Without including any image, retype the records word for word.
•••••
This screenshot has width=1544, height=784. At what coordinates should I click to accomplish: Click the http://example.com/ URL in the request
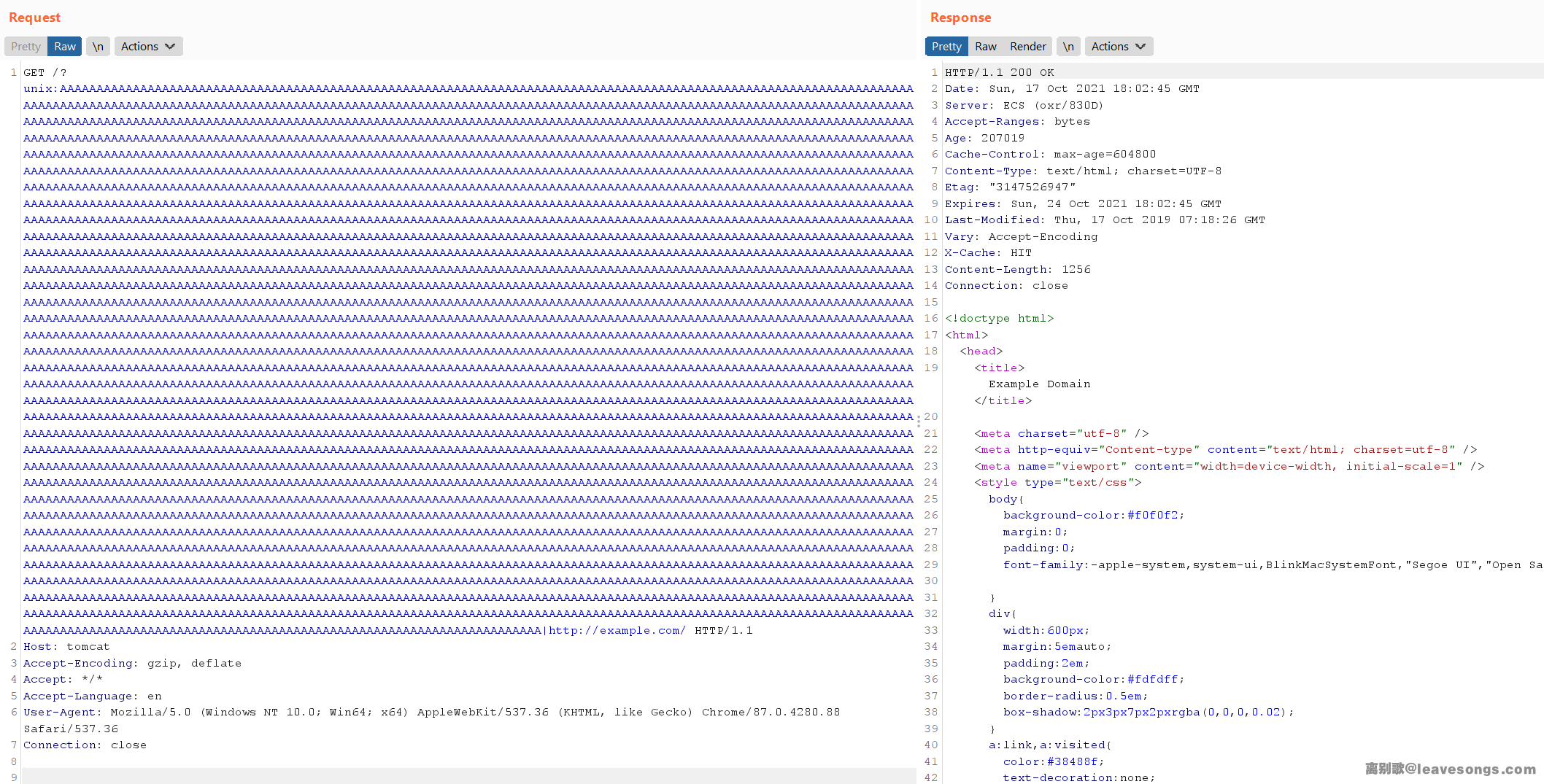(x=617, y=631)
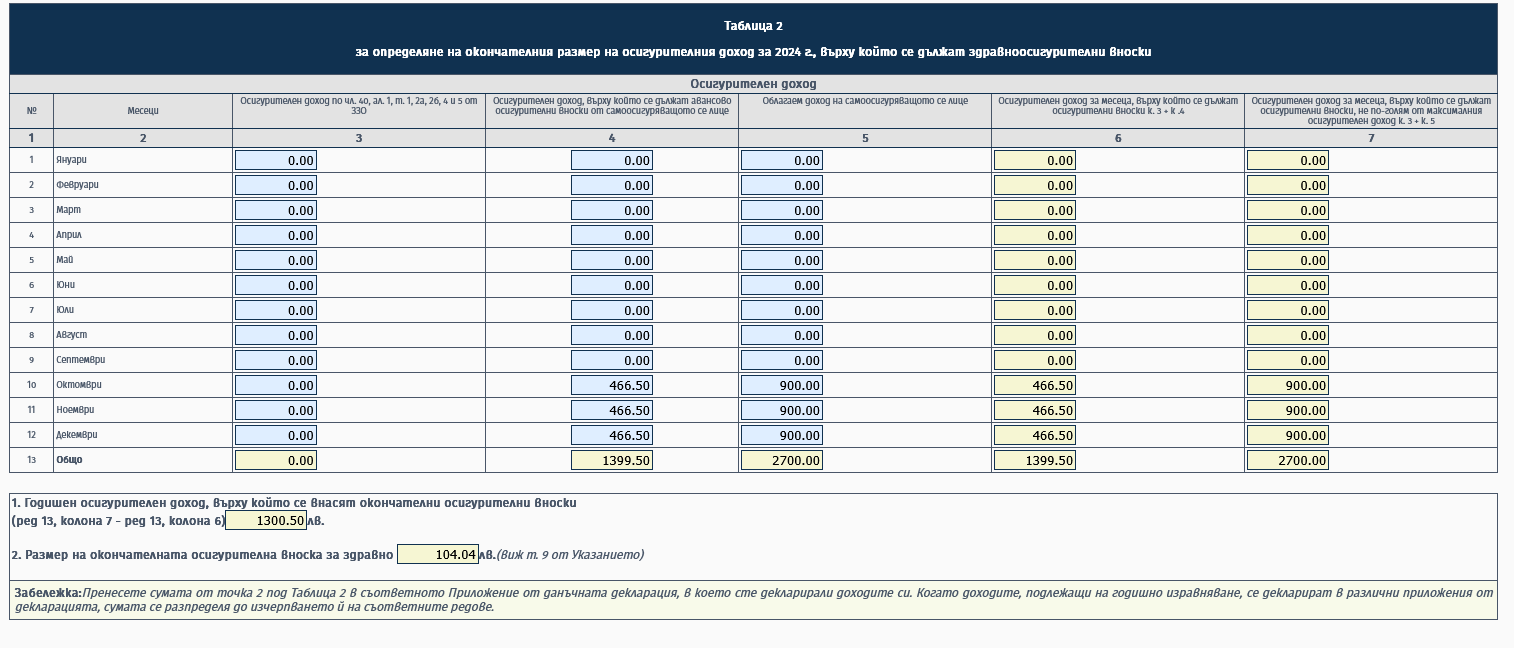Screen dimensions: 1514x648
Task: Click the Юли field in column 3
Action: 275,310
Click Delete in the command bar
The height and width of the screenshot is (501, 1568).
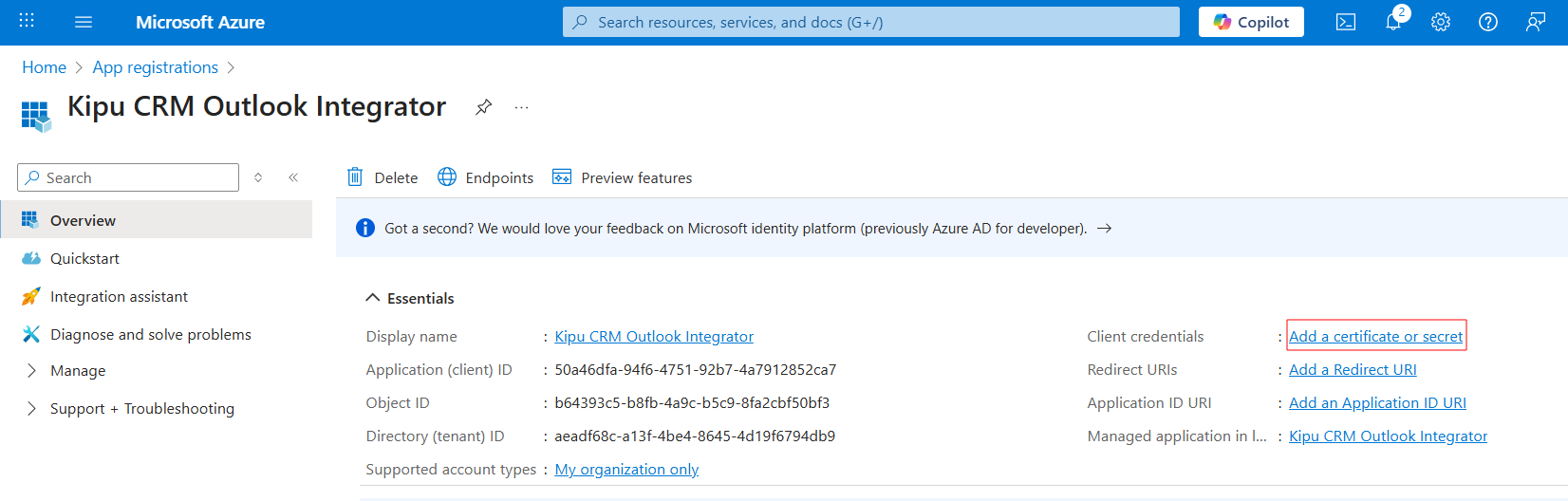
•••••
#### [Your solution]
This screenshot has width=1544, height=784. At what coordinates should I click to accomplish: Click the http://example.com/ URL in the request
(x=617, y=631)
Screen dimensions: 1514x648
Task: Click the Юли field in column 3
Action: 275,310
Click Delete in the command bar
The height and width of the screenshot is (501, 1568).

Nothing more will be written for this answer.